start DOCUMENT EXCERPT

|Publication number||US6041855 A|
|Application number||US 09/065,522|
|Publication date||Mar 28, 2000|
|Filing date||Apr 24, 1998|
|Priority date||Apr 23, 1998|
|Also published as||CA2235865A1, CA2235865C|
|Publication number||065522, 09065522, US 6041855 A, US 6041855A, US-A-6041855, US6041855 A, US6041855A|
|Inventors||Radu Nicolae Nistor|
|Original Assignee||Halliburton Energy Services, Inc.|
|Export Citation||BiBTeX, EndNote, RefMan|
|Patent Citations (7), Non-Patent Citations (2), Referenced by (48), Classifications (12), Legal Events (5)|
|External Links: USPTO, USPTO Assignment, Espacenet|
1. Field of Invention
This invention relates generally to apparatus used for drilling branch wells from a main well, and more specifically to apparatus for drilling lateral wells from cased wells, for the purpose of producing oil and gas from subsurface formations.
2. Description of the Prior Art
Conventional technology provides for the drilling of a well from the surface to a predetermined depth beneath the surface into a subterranean formation containing hydrocarbon reserves. Most conventional wells have traditionally been substantially vertical. However, current technology now provides for the drilling of deviated or non-vertical wells using directional drilling technology.
Directional drilling technology also allows for secondary, branch or lateral wells to be drilled laterally from the primary or main well. A primary well including more than one secondary or lateral well is typicaly referred to as a multilatal well. Lateral wells are often drilled and produced through a port in the casing of the primary well. The port typically comprises a window pre-cut or pre-formed in a section of the steel casing string. The casing window system is available in various oilfield tubular material grades. Typically, the completed casing window is overwrapped with composite materials, such as fiberglass.
U.S. Pat. No. 4,415,205, issued on Nov. 15, 1983, to Rehm et al, discloses a method and apparatus to complete triple branch wells using separate drill and casing templates. In Rehm et al a special casing is used having a series of vertically separated windows, or easily penetrable exit ports, corresponding to the desired location of branch wells. The windows are filled with fiberglass.
U.S. Pat. No. 5,458,209, issued on Oct. 17, 1995, to Hayes et al, discloses a method and system for drilling lateral wells with respect to a main well which is cased by a casing string. In Hayes et al there is disclosed the use of a pre-cut opening or window in the steel casing, covered by fiberglass, which can be easily drilled.
Use of the prior art systems of Rehm et al and Hayes et al, in which a per-cut or pre-formed opening is filled or covered with an easily drillable material such as fiberglass, has proven to be less than completely satisfactory. The fiberglass material simply cannot withstand the high pressures fequently encountered in oil and gas wells, sometimes being in excess of 10,000 psi. In addition, the exposed fiberglass can be damaged easily when installing the casing string in a well.
In U.S. Pat. No. 5,615,740, issued Apr. 1, 1997, to Comeau et al and assigned to the assignee of the present invention, there is disclosed a system for use in high pressure environments typical in oil and gas drilling. Comeau et al utilize a pre-cut window in the casing which is covered with easily drillable material, such as fiberglass. In addition, a retrievable pressure sleeve is fixed within due interior of the casing, adjacent the window in the casing. The sleeve is pressure sealed to the interior of the casing and the window space between the sleeve and the fiberglass wrap filled with fluid to provide protection from pressure damage to the fiberglass window covering. Once the casing has been cemented in place, the sleeve can be retrieved to the surface and drilling through the window can commence.

end DOCUMENT EXCERPT
start DATA SECTION

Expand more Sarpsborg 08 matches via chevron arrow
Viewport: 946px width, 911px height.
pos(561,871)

end DATA SECTION

PROBLEM:
According to the patent text on drilling lateral wells, what pressure do oil and gas wells sometimes exceed? The listing has no connection to the patent text on drilling lateral wells.

SOLVED PROBLEM:
10,000 psi.